- _TEKS BACAAN_
--------------------

Ia merinci kebutuhan kedelai 3 juta ton dalam setahun hampir 90 persennya dipenuhi dari negara lain. Aip menyebut kedelai impor yang membanjiri Indonesia hampir 2,7 juta ton setiap tahunnya.
Menurutnya, produksi kedelai lokal sedikit karena para petani malas jika hanya diperbolehkan menanam non-GMO. Aip membandingkan produksi kedelai GMO bisa menyentuh 4 juta ton dari 1 hektare lahan, sedangkan non-GMO hanya menghasilkan 1 juta ton hingga 1,5 juta ton.
“Tapi katanya (kedelai GMO) tidak sehat dan lain-lain. Padahal, kedelai impor GMO itu sudah hampir 30 tahun dari 1990 kita rakyat Indonesia selalu makan tempe tahu GMO dan tidak pernah ada kejadian keracunan. Pemeriksaan dari kesehatan juga kedelai GMO tidak membahayakan, tapi Kementerian Pertanian selalu bilang jangan tanam GMO. Ini ada apa? Jadi timbul pertanyaan, apakah supaya kedelai lokal ini sedikit dan tetap impor atau bagaimana?” curiga Aip.

--------------------

- _DATA TERSEDIA_

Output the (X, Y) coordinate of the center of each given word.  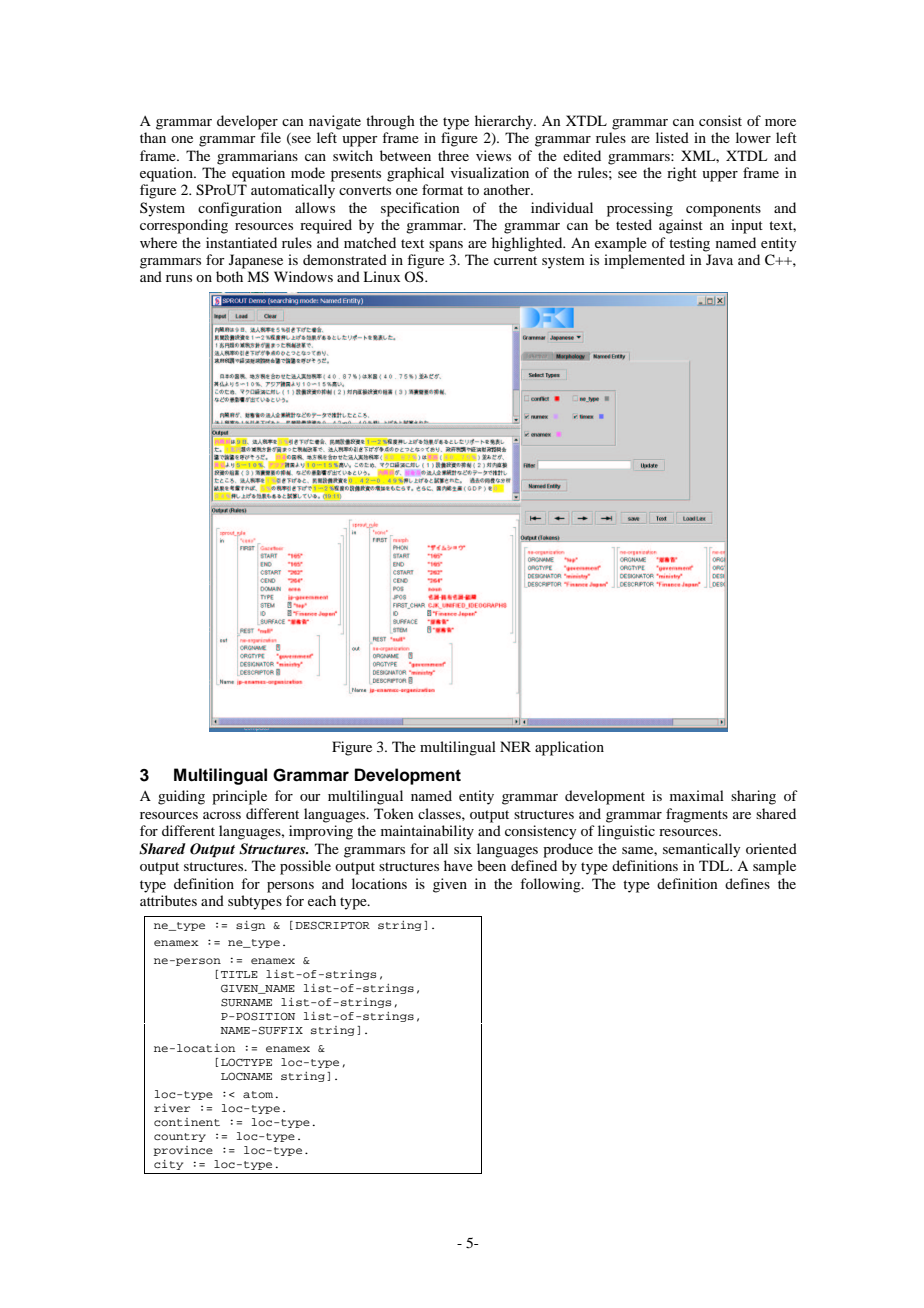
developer (247, 122)
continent (187, 1122)
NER (515, 746)
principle (239, 797)
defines (747, 883)
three (453, 155)
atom (259, 1094)
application (569, 748)
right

--------------------

- _TUGAS WAJIB_
**A)** Tuliskan ulang tanpa perubahan bagian teks bacaan yang diawali dengan "Menurutnya, produksi kedelai" dan berlanjut hingga "1,5 juta ton.".
**B)** Menurut teks bacaan, berapa banyak kedelai impor yang masuk ke Indonesia setiap tahun?
**C)** Ringkaslah teks bacaan dalam dua kalimat.
Kerjakan setiap tugas hanya berdasarkan teks bacaan.

- _JAWABAN TUGAS_
**A)**
Menurutnya, produksi kedelai lokal sedikit karena para petani malas jika hanya diperbolehkan menanam non-GMO. Aip membandingkan produksi kedelai GMO bisa menyentuh 4 juta ton dari 1 hektare lahan, sedangkan non-GMO hanya menghasilkan 1 juta ton hingga 1,5 juta ton.

**B)** Hampir 2,7 juta ton setiap tahunnya.

**C)** Menurut Aip, hampir 90 persen dari kebutuhan kedelai Indonesia yang mencapai 3 juta ton per tahun dipenuhi dari negara lain, dan produksi kedelai lokal sedikit karena petani malas jika hanya diperbolehkan menanam kedelai non-GMO. Aip menyatakan bahwa rakyat Indonesia sudah hampir 30 tahun makan tempe dan tahu dari kedelai GMO tanpa pernah ada kejadian keracunan, lalu mempertanyakan mengapa Kementerian Pertanian selalu melarang menanam GMO.